- [Exercise details]
Each line from the start of the entries through the line that contains "Given: Click the zoom reset icon" should be output exactly, please.

+--

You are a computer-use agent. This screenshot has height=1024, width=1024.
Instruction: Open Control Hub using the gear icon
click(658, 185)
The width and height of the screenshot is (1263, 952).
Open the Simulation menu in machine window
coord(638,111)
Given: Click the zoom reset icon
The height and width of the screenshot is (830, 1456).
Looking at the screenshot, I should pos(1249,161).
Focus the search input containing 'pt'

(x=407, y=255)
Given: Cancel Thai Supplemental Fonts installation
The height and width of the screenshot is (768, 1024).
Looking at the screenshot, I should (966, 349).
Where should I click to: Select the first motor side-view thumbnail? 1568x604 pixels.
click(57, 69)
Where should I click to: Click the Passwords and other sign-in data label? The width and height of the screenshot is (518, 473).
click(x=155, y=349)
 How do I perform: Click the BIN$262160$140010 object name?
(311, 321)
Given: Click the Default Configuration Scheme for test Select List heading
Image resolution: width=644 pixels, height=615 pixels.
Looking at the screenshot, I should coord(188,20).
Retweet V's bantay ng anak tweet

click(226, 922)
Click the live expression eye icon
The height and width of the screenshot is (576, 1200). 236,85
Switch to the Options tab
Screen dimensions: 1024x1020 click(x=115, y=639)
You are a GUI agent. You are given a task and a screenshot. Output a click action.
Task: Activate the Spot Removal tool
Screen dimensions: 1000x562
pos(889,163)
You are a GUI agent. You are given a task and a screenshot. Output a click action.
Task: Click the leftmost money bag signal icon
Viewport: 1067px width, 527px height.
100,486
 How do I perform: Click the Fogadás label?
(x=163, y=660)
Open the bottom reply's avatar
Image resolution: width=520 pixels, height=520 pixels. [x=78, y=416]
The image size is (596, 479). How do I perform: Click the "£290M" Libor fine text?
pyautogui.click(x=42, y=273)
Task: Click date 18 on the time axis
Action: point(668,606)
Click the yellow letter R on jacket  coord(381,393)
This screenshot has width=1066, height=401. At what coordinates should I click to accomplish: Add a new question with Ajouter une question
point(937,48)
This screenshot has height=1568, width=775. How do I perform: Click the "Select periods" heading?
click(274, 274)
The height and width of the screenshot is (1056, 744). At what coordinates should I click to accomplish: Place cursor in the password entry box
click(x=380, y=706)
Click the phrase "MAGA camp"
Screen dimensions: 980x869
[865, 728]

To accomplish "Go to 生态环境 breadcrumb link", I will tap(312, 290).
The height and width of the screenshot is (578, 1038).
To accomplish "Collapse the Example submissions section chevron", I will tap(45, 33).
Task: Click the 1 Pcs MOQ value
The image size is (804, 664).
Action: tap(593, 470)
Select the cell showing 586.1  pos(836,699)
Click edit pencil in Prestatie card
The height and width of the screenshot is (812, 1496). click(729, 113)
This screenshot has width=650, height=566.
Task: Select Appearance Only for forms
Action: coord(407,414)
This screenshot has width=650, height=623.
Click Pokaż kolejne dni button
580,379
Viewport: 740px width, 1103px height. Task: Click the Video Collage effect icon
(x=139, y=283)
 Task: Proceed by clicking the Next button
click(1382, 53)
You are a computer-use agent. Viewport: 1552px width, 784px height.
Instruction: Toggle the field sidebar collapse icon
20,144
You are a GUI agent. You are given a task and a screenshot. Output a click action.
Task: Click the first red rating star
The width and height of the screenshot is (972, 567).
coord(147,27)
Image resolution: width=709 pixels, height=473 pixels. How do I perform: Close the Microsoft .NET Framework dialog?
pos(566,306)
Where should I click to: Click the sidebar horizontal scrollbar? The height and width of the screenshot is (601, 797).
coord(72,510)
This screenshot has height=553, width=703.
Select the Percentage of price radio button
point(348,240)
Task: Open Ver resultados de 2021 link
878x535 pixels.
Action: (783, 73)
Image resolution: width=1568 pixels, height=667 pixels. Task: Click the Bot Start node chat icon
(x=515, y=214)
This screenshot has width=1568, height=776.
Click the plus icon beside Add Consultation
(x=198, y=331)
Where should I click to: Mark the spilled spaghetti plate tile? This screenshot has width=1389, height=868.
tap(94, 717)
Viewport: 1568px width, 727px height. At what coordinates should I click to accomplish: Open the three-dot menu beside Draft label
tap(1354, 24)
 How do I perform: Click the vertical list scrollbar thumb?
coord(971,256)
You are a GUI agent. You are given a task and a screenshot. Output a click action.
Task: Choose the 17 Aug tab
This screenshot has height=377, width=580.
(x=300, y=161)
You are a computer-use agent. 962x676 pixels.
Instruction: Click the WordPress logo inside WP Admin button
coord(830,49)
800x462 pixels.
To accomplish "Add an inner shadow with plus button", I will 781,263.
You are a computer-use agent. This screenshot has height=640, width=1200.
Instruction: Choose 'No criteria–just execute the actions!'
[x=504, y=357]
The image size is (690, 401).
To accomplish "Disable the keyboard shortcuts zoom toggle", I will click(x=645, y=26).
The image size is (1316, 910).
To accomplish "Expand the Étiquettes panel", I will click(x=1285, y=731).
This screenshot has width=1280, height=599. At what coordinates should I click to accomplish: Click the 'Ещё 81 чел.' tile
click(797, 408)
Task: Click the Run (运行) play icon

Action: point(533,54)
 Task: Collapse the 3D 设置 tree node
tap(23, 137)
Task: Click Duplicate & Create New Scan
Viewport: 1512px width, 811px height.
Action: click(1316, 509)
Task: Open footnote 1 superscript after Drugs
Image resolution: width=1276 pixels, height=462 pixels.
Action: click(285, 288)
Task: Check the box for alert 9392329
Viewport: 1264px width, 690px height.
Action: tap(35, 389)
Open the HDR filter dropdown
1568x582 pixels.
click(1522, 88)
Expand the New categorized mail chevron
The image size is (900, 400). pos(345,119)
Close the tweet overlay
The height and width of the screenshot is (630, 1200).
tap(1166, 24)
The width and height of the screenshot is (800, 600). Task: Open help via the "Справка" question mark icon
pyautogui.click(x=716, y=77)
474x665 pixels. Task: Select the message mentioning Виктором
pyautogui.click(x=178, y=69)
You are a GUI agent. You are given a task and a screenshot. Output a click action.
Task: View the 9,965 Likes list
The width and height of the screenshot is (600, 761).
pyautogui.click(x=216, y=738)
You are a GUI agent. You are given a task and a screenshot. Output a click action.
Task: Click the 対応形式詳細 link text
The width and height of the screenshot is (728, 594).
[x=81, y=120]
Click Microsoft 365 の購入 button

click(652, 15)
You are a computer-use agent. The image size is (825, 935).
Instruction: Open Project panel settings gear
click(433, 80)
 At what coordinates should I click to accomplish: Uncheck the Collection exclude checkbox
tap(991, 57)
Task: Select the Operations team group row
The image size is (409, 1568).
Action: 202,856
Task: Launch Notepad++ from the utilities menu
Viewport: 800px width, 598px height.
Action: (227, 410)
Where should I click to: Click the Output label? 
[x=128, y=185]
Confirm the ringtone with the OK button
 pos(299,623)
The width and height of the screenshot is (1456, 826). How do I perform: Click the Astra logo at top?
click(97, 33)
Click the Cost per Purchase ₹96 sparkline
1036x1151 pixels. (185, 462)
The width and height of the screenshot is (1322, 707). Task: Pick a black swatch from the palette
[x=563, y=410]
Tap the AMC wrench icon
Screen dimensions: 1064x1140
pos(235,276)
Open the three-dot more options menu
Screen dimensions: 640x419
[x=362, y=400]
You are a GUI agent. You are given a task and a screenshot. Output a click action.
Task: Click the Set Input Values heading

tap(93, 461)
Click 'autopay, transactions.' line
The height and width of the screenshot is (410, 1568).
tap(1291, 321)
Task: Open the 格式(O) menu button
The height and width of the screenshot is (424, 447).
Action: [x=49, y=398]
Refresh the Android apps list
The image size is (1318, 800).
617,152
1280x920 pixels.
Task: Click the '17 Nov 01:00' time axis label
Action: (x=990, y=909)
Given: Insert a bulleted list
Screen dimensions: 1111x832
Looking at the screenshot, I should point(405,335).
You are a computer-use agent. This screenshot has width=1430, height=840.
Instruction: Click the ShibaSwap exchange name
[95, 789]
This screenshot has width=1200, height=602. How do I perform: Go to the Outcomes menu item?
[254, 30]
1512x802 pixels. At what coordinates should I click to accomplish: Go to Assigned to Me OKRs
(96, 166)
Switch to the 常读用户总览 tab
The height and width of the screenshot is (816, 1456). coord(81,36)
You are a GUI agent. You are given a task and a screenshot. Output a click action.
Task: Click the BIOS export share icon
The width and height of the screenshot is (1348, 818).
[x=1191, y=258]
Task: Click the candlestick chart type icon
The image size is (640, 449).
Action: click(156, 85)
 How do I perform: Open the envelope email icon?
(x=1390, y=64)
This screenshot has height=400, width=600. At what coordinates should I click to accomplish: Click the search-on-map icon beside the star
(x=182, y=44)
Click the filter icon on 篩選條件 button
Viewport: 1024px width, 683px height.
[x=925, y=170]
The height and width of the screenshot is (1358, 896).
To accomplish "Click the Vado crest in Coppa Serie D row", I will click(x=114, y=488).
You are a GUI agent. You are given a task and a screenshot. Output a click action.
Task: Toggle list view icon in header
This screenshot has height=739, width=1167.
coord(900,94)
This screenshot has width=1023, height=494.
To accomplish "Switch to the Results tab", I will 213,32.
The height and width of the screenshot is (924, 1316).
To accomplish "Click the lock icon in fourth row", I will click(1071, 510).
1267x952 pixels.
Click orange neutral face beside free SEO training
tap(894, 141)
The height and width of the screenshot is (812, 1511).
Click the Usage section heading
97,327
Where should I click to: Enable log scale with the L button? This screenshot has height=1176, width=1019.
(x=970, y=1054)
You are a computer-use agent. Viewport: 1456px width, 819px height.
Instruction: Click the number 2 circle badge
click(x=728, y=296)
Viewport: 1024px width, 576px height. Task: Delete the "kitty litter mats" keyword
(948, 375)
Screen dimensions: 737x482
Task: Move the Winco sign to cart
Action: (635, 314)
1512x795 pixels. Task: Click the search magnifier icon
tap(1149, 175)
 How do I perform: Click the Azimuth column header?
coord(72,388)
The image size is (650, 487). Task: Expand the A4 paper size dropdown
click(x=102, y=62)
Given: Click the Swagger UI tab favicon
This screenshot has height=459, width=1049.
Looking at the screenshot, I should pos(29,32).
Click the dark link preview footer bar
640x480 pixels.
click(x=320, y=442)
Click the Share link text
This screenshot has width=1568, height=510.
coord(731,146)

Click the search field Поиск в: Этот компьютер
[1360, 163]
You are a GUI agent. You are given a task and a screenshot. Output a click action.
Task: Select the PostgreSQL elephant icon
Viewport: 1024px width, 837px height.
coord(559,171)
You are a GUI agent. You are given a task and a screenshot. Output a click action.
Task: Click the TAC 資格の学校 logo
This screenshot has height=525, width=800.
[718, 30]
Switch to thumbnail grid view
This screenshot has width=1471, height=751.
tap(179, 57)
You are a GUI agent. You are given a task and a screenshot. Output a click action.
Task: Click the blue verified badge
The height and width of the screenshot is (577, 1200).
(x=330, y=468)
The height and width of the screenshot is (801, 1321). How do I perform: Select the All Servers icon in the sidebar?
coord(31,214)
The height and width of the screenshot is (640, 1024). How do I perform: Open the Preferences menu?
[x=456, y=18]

+--

- [Exercise answer]
You are a computer-use agent. This screenshot has height=1024, width=1024.
Instruction: Open Control Hub using the gear icon
click(658, 185)
The width and height of the screenshot is (1263, 952).
Open the Simulation menu in machine window
coord(638,111)
Given: Click the zoom reset icon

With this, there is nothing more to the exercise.